EXERCISE DESCRIPTION → Reproduce every line of the material below without changing a single character.

EXCERPTED DATA →

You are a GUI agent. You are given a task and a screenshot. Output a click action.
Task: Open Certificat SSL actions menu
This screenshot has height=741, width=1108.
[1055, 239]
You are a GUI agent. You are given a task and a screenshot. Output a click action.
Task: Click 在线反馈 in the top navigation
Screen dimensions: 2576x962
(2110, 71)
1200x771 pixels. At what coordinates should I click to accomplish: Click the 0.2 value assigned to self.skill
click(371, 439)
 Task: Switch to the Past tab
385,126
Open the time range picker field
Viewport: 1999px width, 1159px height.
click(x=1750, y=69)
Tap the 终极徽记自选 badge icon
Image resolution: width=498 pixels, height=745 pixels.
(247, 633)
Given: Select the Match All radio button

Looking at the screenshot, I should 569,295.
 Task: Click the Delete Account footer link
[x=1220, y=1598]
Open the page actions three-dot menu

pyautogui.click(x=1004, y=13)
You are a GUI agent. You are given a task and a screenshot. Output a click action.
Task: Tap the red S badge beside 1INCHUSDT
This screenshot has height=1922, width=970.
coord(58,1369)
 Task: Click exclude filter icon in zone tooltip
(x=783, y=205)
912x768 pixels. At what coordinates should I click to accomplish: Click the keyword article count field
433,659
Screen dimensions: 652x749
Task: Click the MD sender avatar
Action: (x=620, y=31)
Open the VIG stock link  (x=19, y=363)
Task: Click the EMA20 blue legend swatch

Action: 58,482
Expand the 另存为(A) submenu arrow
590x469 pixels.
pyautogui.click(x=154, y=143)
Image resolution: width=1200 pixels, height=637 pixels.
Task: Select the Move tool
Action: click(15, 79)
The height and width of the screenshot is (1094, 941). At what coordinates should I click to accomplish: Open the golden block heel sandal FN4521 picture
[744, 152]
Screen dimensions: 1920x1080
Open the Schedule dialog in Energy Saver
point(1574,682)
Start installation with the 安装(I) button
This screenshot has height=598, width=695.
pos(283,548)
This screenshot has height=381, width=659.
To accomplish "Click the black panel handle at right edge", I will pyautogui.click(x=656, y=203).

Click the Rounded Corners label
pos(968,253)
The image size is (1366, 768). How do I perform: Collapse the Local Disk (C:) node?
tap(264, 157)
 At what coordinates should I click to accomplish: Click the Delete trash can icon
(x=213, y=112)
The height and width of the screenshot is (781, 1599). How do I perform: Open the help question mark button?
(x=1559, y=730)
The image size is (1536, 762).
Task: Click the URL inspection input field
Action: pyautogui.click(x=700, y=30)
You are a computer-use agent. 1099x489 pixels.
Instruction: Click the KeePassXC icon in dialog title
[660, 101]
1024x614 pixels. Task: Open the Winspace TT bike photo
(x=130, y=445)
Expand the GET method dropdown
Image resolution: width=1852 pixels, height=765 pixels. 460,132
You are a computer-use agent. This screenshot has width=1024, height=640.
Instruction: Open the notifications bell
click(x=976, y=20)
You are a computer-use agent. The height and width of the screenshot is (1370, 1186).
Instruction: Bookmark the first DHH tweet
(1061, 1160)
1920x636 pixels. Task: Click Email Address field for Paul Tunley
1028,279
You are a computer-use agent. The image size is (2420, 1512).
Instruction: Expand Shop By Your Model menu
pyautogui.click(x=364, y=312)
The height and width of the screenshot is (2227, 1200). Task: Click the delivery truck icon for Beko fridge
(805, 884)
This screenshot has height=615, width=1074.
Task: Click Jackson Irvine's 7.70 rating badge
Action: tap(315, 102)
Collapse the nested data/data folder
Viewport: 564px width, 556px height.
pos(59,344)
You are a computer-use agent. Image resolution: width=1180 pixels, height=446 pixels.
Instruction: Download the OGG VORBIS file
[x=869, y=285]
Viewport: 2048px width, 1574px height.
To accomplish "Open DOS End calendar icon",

FINAL RESULT →
You are a GUI agent. You are given a task and a screenshot. Output a click action.
Task: Open Certificat SSL actions menu
This screenshot has height=741, width=1108.
[1055, 239]
You are a GUI agent. You are given a task and a screenshot. Output a click action.
Task: Click 在线反馈 in the top navigation
Screen dimensions: 2576x962
(2110, 71)
1200x771 pixels. At what coordinates should I click to accomplish: Click the 0.2 value assigned to self.skill
click(371, 439)
 Task: Switch to the Past tab
385,126
Open the time range picker field
Viewport: 1999px width, 1159px height.
click(x=1750, y=69)
Tap the 终极徽记自选 badge icon
Image resolution: width=498 pixels, height=745 pixels.
(247, 633)
Given: Select the Match All radio button

Looking at the screenshot, I should 569,295.
 Task: Click the Delete Account footer link
[x=1220, y=1598]
Open the page actions three-dot menu

pyautogui.click(x=1004, y=13)
You are a GUI agent. You are given a task and a screenshot. Output a click action.
Task: Tap the red S badge beside 1INCHUSDT
This screenshot has height=1922, width=970.
coord(58,1369)
 Task: Click exclude filter icon in zone tooltip
(x=783, y=205)
912x768 pixels. At what coordinates should I click to accomplish: Click the keyword article count field
433,659
Screen dimensions: 652x749
Task: Click the MD sender avatar
Action: (x=620, y=31)
Open the VIG stock link  (x=19, y=363)
Task: Click the EMA20 blue legend swatch

Action: 58,482
Expand the 另存为(A) submenu arrow
590x469 pixels.
pyautogui.click(x=154, y=143)
Image resolution: width=1200 pixels, height=637 pixels.
Task: Select the Move tool
Action: click(15, 79)
The height and width of the screenshot is (1094, 941). At what coordinates should I click to accomplish: Open the golden block heel sandal FN4521 picture
[744, 152]
Screen dimensions: 1920x1080
Open the Schedule dialog in Energy Saver
point(1574,682)
Start installation with the 安装(I) button
This screenshot has height=598, width=695.
pos(283,548)
This screenshot has height=381, width=659.
To accomplish "Click the black panel handle at right edge", I will pyautogui.click(x=656, y=203).

Click the Rounded Corners label
pos(968,253)
The image size is (1366, 768). How do I perform: Collapse the Local Disk (C:) node?
tap(264, 157)
 At what coordinates should I click to accomplish: Click the Delete trash can icon
(x=213, y=112)
The height and width of the screenshot is (781, 1599). How do I perform: Open the help question mark button?
(x=1559, y=730)
The image size is (1536, 762).
Task: Click the URL inspection input field
Action: pyautogui.click(x=700, y=30)
You are a computer-use agent. 1099x489 pixels.
Instruction: Click the KeePassXC icon in dialog title
[660, 101]
1024x614 pixels. Task: Open the Winspace TT bike photo
(x=130, y=445)
Expand the GET method dropdown
Image resolution: width=1852 pixels, height=765 pixels. 460,132
You are a computer-use agent. This screenshot has width=1024, height=640.
Instruction: Open the notifications bell
click(x=976, y=20)
You are a computer-use agent. The height and width of the screenshot is (1370, 1186).
Instruction: Bookmark the first DHH tweet
(1061, 1160)
1920x636 pixels. Task: Click Email Address field for Paul Tunley
1028,279
You are a computer-use agent. The image size is (2420, 1512).
Instruction: Expand Shop By Your Model menu
pyautogui.click(x=364, y=312)
The height and width of the screenshot is (2227, 1200). Task: Click the delivery truck icon for Beko fridge
(805, 884)
This screenshot has height=615, width=1074.
Task: Click Jackson Irvine's 7.70 rating badge
Action: tap(315, 102)
Collapse the nested data/data folder
Viewport: 564px width, 556px height.
pos(59,344)
You are a computer-use agent. Image resolution: width=1180 pixels, height=446 pixels.
Instruction: Download the OGG VORBIS file
[x=869, y=285]
Viewport: 2048px width, 1574px height.
To accomplish "Open DOS End calendar icon",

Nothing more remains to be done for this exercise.